SHAH, Sónia, Cobaias humanas, Casal de Cambra, Ed. Caleidoscópio, 2008
“Precisamos de abrir o debate acerca da própria ideia de usar corpos humanos como matéria de experiência. Para alguns desempenhos a função da cobaia em testes experimentais é o mesmo que, por exemplo, aceitar um trabalho na fábrica.” (pp. 18,19)
“Enquanto forem necessárias abordagens inovadoras para os dilemas da saúde imposta, por exemplo, pela falta de água potável e comida em boas condições, a resposta não está nos fármacos de marcas novas. E mesmo quando os produtos novos são, de facto, o que é mais necessário, desde novos fármacos contra a malária até tratamento contra a doença do sono, aqueles que ajudam os mais pobres, geralmente, têm pouco interesse para as empresas farmacêuticas, as quais se comprometem com as necessidades financiáveis dos seus investidores. O resultado mais possível será uma classe de ricos rodeada de fármacos, lado a lado com os pobres com falta de medicamentos. (…) “O desastre da talidomina marcou um ponto de viragem para a indústria farmacêutica em crescimento. Enquanto o escândalo revelou, sem dúvida, a insensatez de confiar nas empresas farmacêuticas direccionadas para o lucro (..) a legislação que surgiu no seguimento dessa situação não exigiu que a indústria se reorientasse no sentido da boa saúde da sociedade.

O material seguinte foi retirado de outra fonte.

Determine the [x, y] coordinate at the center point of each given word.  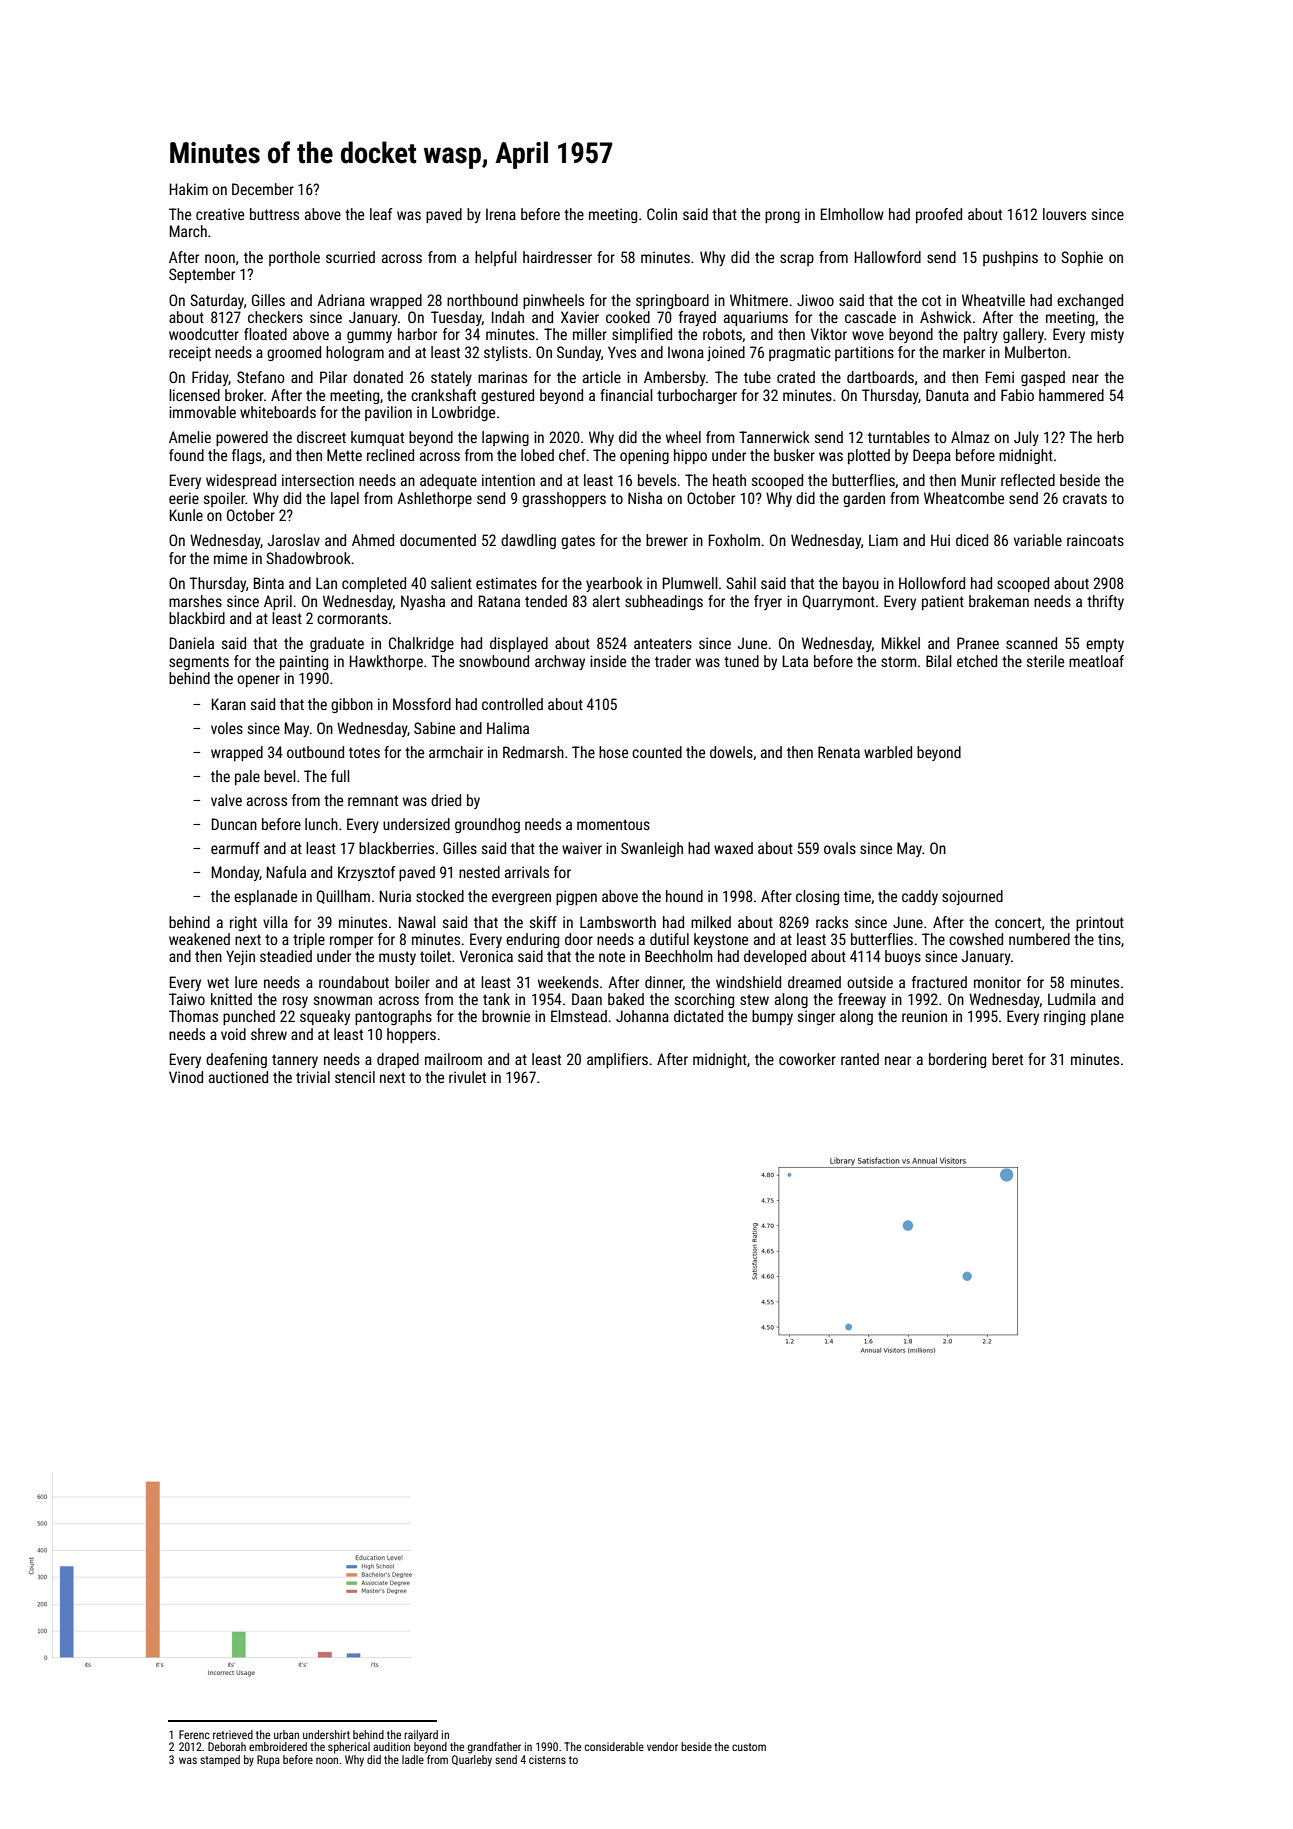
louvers [1064, 214]
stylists [506, 353]
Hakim [189, 189]
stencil [355, 1077]
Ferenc [194, 1734]
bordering [957, 1060]
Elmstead [579, 1016]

Em vez disso, as novas regras exigiram que a indústria aumentasse amplamente as actividades experimentais, que eram tidas em grande conta. Agora a procura de corpos para as experiências começaria a sério (p. 71)
“Escute (…) investigadores biomédicos (…) e irá certamente ouvir comentários espantosos sobre experiências em seres humanos feitas no passado, quando audaciosos testes, sem regulamentos onerosos, produziam resultados impressionantes. Experimentação deste tipo, dirá o cientista de investigação, infelizmente já não é possível “devido a preocupações de teor ético”. (…) É difícil imaginar alguém a falar de contratos de exploração, derrames de petróleo ou desfalque de empresas como não sendo possíveis “devido a preocupações de teor ético”. (…) Mas quando os investigadores clínicos enganam pacientes, exploram a sua pobreza ou desviam recursos escassos da sua assistência médica, tal não é considerado um mal genuíno. A actividade principal da investigação médica – fazer progressos ao nível da melhoria da saúde, salvar vidas – ofusca isso. A exploração e as violações dos direitos humanos são apenas efeitos secundários.
Dominar estes “efeitos secundários”, exige, em primeiro lugar, que se ponha de lado o mito à volta da investigação médica que os estabelece como “efeitos secundários”. (…) Mas se a investigação clínica é uma indústria, que se guia segundo os seus próprios interesses, então não há razão para lhe permitir espaço de manobra especial, para fechar os olhos quando (…) infringem as regras.
(…) Devíamos exigir que os acordos para as cobaias – por exemplo o acesso aos fármacos de estudo depois de o teste terminar – fossem justos e bons no presente, e não num futuro especulativo, quando os preços baixarem ou a pobreza acabar e outras pessoas aplicarem soluções melhores.
Tais requisitos, que podiam ser incorporados nas regras da FDA, serviriam como correctivos lógicos para a indústria competitiva e direccionada para o lucro, em que a investigação clínica actualmente se transformou. Mas isso faz questionar-nos se, em primeiro lugar, realmente queremos adoptar esse modelo” (pp. 253 a 255).